Le Tribunal de commerce de Grenoble, statuant le 22 octobre 2025, ouvre une procédure de liquidation judiciaire simplifiée. Saisi par déclaration de cessation des paiements, le tribunal constate l’impossibilité de redressement après audition du dirigeant. Il applique ainsi le régime dérogatoire prévu pour les très petites entreprises en situation de faillite.
Le constat d’éligibilité au régime simplifié
Les conditions de fond du dispositif. Le tribunal relève que l’entreprise ne dispose d’aucun actif immobilier. Il note également qu’elle n’a jamais employé plus d’un salarié dans les six mois précédents. Son chiffre d’affaires était inférieur à trois cent mille euros sur cette même période. Ces éléments factuels sont essentiels pour qualifier la situation.
La conséquence juridique de ce constat. Le juge tire les conséquences de ces faits en appliquant les textes spécifiques. « tout redressement de son entreprise s’avérant impossible » (Motifs). La liquidation simplifiée est donc prononcée en vertu des articles L.640-1 et L.641-2 du code de commerce. Ce régime adapté vise à accélérer le traitement des dossiers des petites structures.
Les modalités pratiques de la procédure ouverte
L’organisation des missions des auxiliaires de justice. Le jugement désigne un juge-commissaire et un liquidateur judiciaire. Il missionne également un commissaire de justice pour réaliser l’inventaire des actifs. La fixation de la date de cessation des paiements au 14 juillet 2025 est une étape clé. Elle délimitera la période suspecte et les droits des créanciers.

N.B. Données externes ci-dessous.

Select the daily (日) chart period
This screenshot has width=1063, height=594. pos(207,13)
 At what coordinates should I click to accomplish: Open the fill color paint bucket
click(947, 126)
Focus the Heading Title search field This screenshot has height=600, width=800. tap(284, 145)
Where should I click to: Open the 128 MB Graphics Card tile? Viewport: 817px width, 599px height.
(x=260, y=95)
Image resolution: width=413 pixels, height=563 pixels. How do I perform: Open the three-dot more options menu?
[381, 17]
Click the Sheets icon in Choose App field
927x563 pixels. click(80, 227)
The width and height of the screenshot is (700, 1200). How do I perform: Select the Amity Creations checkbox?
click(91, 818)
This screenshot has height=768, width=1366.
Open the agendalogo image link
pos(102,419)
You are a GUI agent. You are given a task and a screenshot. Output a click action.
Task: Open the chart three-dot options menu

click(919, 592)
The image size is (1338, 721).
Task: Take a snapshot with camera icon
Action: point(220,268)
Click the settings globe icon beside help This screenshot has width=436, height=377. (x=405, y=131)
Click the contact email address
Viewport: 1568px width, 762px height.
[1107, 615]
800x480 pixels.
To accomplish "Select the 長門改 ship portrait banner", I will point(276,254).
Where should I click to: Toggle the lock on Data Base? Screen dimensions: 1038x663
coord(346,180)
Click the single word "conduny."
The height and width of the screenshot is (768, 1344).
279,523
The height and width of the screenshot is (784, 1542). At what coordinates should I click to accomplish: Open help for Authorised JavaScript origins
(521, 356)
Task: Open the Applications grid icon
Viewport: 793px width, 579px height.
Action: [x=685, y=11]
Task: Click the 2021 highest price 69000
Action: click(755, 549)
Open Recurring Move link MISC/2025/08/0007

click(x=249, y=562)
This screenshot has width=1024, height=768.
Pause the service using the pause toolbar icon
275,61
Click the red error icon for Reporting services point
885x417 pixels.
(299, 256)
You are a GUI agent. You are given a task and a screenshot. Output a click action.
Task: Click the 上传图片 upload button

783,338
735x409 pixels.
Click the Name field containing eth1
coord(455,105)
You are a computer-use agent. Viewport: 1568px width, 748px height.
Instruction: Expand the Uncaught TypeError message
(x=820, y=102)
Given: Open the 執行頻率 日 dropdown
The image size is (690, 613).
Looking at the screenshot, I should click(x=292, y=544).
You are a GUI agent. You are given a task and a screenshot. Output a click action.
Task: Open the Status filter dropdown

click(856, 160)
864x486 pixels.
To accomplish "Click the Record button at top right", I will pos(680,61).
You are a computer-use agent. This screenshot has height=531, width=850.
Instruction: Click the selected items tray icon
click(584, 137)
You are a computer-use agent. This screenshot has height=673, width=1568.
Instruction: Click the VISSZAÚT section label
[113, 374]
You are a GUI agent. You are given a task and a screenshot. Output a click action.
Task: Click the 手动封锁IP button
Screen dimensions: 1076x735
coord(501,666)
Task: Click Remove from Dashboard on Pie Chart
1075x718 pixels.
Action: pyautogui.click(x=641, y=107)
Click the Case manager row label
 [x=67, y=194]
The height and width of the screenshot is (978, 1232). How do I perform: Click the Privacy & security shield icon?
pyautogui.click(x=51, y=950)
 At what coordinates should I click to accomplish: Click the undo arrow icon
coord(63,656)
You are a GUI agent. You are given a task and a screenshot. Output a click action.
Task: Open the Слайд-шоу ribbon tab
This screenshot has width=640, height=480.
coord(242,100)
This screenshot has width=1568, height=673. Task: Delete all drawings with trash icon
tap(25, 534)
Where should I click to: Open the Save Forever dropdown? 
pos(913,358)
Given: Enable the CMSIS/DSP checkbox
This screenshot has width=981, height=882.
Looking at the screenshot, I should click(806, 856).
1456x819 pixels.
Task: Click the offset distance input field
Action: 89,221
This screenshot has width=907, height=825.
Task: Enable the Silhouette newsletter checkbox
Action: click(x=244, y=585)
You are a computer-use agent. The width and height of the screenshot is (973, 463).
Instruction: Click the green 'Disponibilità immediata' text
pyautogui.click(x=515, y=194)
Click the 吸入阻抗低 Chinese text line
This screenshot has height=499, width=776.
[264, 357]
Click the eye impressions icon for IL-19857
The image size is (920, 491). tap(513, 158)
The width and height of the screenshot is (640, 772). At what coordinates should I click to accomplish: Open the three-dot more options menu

Le calendrier contraint de la liquidation simplifiée. Le tribunal impose un délai de cinq mois pour établir la liste des créances. Il prévoit un examen de la clôture dans un délai de six mois. « la clôture de la procédure devra être examinée par le tribunal dans les six mois » (Dispositif). Cette temporalité stricte caractérise la procédure accélérée et en souligne l’objectif de célérité.
La décision illustre le mécanisme de la liquidation simplifiée pour les très petites entreprises. Elle en précise les conditions d’accès fondées sur des seuils objectifs. Le jugement démontre aussi la volonté du législateur d’offrir une issue rapide. Cette procédure allégée répond à des impératifs d’efficacité économique et de bonne administration de la justice.